As stunting is considered to be a long-term deficit in growth and it was the dominant growth faltering seen at three years of age, we investigated the probability of being stunted at three years using logistic regression with potential risk factors defined a priori. We investigated whether temporal changes in both duration of major illness or duration of all illness were associated with stunting at 36 months, but found no patterns. We therefore present the association with total duration of major illness over three years. We investigated causes of missing values, in both stunting at 36 months and in potential risk factors, using observed data.

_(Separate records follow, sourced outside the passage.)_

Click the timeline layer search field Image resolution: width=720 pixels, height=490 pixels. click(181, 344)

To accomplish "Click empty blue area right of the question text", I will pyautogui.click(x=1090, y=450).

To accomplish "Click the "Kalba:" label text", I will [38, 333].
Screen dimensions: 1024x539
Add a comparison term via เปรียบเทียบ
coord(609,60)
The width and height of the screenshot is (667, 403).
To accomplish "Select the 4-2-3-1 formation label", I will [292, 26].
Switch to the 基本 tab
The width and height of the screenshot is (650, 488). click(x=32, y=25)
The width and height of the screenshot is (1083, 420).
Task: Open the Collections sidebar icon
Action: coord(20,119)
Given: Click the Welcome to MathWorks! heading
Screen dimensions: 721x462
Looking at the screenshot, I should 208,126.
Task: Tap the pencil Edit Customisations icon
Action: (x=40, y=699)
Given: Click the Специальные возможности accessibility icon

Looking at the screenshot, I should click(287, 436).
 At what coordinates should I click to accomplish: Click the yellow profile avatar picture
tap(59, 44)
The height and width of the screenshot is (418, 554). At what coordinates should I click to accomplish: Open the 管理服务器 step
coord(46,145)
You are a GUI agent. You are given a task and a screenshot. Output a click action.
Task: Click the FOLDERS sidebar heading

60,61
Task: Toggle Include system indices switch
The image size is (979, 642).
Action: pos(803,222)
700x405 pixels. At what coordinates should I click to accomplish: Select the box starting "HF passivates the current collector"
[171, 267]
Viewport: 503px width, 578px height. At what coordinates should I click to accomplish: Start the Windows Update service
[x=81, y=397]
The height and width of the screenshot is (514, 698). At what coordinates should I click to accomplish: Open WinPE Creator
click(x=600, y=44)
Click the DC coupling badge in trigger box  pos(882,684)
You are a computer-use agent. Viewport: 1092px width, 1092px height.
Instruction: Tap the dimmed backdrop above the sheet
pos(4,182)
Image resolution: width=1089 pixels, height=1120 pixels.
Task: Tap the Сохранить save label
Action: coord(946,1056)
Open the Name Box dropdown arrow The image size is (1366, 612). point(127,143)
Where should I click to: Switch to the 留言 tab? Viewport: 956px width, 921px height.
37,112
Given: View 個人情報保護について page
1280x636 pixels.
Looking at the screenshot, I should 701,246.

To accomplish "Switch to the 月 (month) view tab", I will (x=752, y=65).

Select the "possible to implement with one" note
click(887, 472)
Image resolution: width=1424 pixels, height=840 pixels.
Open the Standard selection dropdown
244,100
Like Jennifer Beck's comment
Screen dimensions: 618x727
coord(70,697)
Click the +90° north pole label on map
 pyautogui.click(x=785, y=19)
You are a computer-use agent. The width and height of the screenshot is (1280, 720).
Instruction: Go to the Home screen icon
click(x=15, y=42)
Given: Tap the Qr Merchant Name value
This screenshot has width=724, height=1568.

To be conservative we included all potential risk factors in a multivariate model, whether associated with the outcome or with missing values . We investigated whether risk factors were gender-dependent by testing interaction terms between the risk factor and gender including interactions with likelihood ratio p < 0.05. We conducted both a complete case analysis (including only children who had no missing values in the outcome or potential risk factors) and for comparison an analysis where all missing values were imputed using chained equations [15–17] [see additional file 1]. We then carried out a sensitivity analysis to establish the stability of the estimated odds ratios [see additional file 2]. Finally, we also investigated risk factors for early growth faltering (stunted, wasted or underweight) at six months of age using the same methodology and investigating the relationship between growth faltering and all illness in the first six months of life [see additional file 3]. All analyses were undertaken using STATA version 10.1 . The study was approved by the Institutional Review Boards of the London School of Hygiene and Tropical Medicine, London, UK, Baylor College of Medicine, Houston, USA, and Christian Medical College, Vellore, India.